Unfortunately, there is no analytic relationship between the discontinuous classification error rate Nerr/N and continuous error (target-output). Therefore, classifiers are usually trained to minimize the continuous mean-squared-error even though low classification error rate is the ultimate goal.

Subsequently, the same rule is used for regression with O-dimensional targets and classification with O = c classes where the target matrix contains columns of the c-dimensional unit matrix eye(c). In each case the data provides Neq equations

Neq = N*O

to estimate Nw unknown weights. The resulting estimation degree-of-freedom is

Ndof = Neq-Nw

The NAIVE MODEL assumes that the output is a constant equal to the mean of the
target values

y00 = repmat(mean(target'),1,N));
Nw00 = O % size(y00,1)
Ndof00 = Neq-O % (N-1)*O

The resulting biased mse is

MSE00 = sumsqr((target-y00)/Neq
MSE00 = mean(var(target',1)) % Proof for reader

The corresponding unbiased mse that is "a"djusted for the loss of degrees of freedom caused by using the same data to estimate the Nw00 weights is

MSE00a = sumsqr((target-y00)/Ndof00
MSE00a = mean(var(target')) % Proof for reader

For more sophistcated models, the goal is to account for as much of the target data variance as possible.This is quantified by the normalized quantities

NMSE = MSE/MSE00
and
NMSEa = MSEa/MSE00a

with the ultimate design goal of 0 and a 100% representation of the target data variance.

Statisticians use the R-squared quantities (http://en.wikipedia.org/wiki/Coefficient_of_determination)

R2 = 1 - NMSE
R2a = 1 - NMSEa

with the ultimate design goal of 1 and a 100% representation of the target data variance.

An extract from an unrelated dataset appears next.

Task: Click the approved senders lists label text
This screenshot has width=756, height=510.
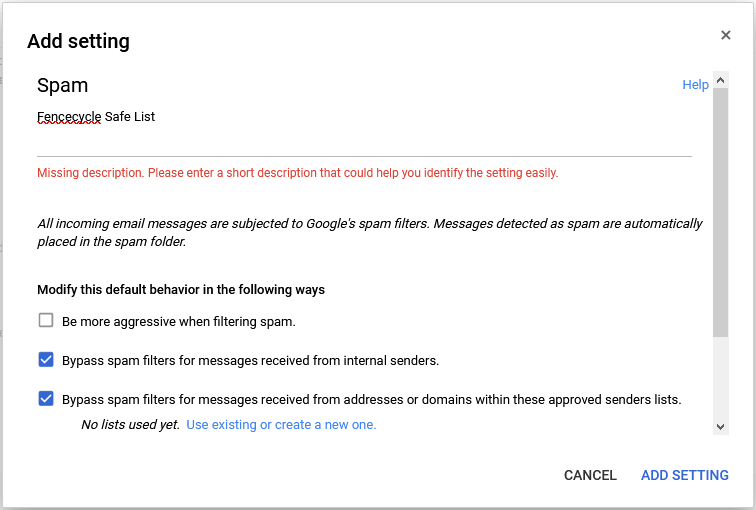Action: 372,400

I use the more practical design goal of R2a = 0.99 and a 99% unbiased representation of the unbiased target data variance. This yields

===========================================
= =
= MSEgoal = 0.01*Ndof*MSE00a/Neq % Proof for reader =
= =
===========================================

For a feedforward NEURAL NET model with I=H-O node topology,

Nw = (I+1)*H+(H+1)*O

net.trainParam.goal = MSEgoal;

Hope this helps.

Greg

P.S. The DOF corrections are only for the training data used to directly estimate
the weights. The corrections are not needed for nontraining validation and test data.